──────── Material for this task ────────

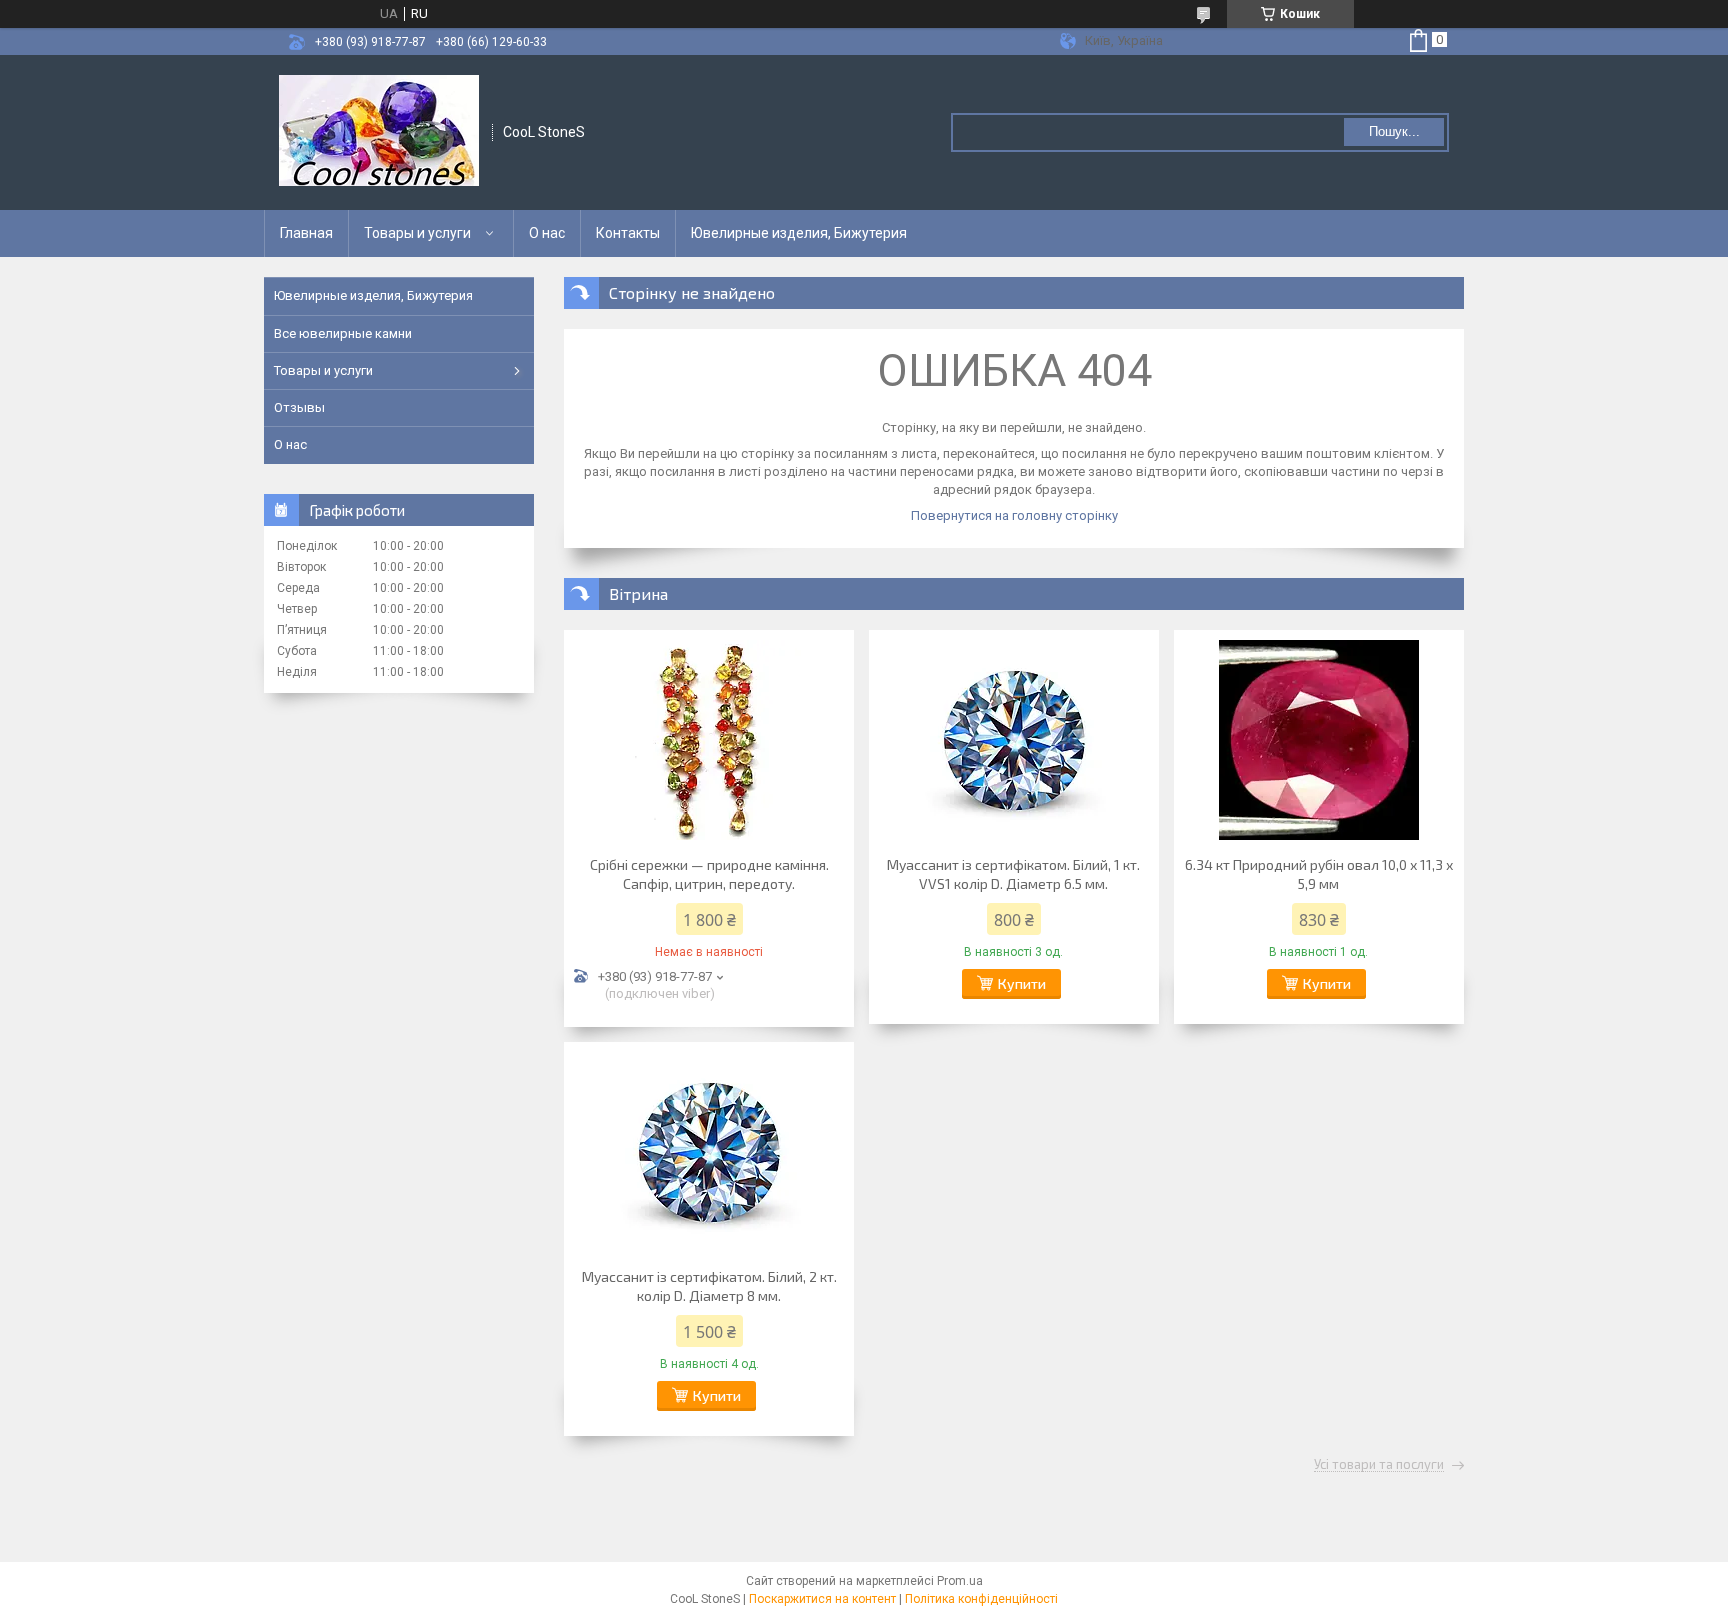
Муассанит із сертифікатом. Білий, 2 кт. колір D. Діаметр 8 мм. (709, 1286)
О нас (547, 233)
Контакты (628, 233)
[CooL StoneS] (379, 132)
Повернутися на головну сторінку (1014, 515)
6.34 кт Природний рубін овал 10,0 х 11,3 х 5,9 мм (1319, 874)
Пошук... (1394, 131)
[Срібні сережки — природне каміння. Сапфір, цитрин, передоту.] (709, 740)
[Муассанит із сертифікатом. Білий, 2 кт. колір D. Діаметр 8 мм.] (709, 1152)
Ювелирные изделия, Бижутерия (799, 233)
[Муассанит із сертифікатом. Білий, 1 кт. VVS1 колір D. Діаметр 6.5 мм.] (1014, 740)
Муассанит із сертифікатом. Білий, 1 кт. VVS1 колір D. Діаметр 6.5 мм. (1013, 874)
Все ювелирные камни (343, 333)
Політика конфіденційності (981, 1599)
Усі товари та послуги (1379, 1465)
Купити (1022, 983)
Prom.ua (960, 1581)
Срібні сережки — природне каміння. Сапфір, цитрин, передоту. (709, 874)
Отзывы (299, 407)
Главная (306, 233)
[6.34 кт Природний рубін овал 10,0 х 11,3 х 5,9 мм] (1319, 740)
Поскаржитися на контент (822, 1599)
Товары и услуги (417, 233)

────────

* [Task goal]:
Nothing may be altered when you restate the records, but every picture must be dropped.

* [Exercise response]:
Муассанит із сертифікатом. Білий, 2 кт. колір D. Діаметр 8 мм. (709, 1286)
О нас (547, 233)
Контакты (628, 233)
[CooL StoneS] (379, 132)
Повернутися на головну сторінку (1014, 515)
6.34 кт Природний рубін овал 10,0 х 11,3 х 5,9 мм (1319, 874)
Пошук... (1394, 131)
[Срібні сережки — природне каміння. Сапфір, цитрин, передоту.] (709, 740)
[Муассанит із сертифікатом. Білий, 2 кт. колір D. Діаметр 8 мм.] (709, 1152)
Ювелирные изделия, Бижутерия (799, 233)
[Муассанит із сертифікатом. Білий, 1 кт. VVS1 колір D. Діаметр 6.5 мм.] (1014, 740)
Муассанит із сертифікатом. Білий, 1 кт. VVS1 колір D. Діаметр 6.5 мм. (1013, 874)
Все ювелирные камни (343, 333)
Політика конфіденційності (981, 1599)
Усі товари та послуги (1379, 1465)
Купити (1022, 983)
Prom.ua (960, 1581)
Срібні сережки — природне каміння. Сапфір, цитрин, передоту. (709, 874)
Отзывы (299, 407)
Главная (306, 233)
[6.34 кт Природний рубін овал 10,0 х 11,3 х 5,9 мм] (1319, 740)
Поскаржитися на контент (822, 1599)
Товары и услуги (417, 233)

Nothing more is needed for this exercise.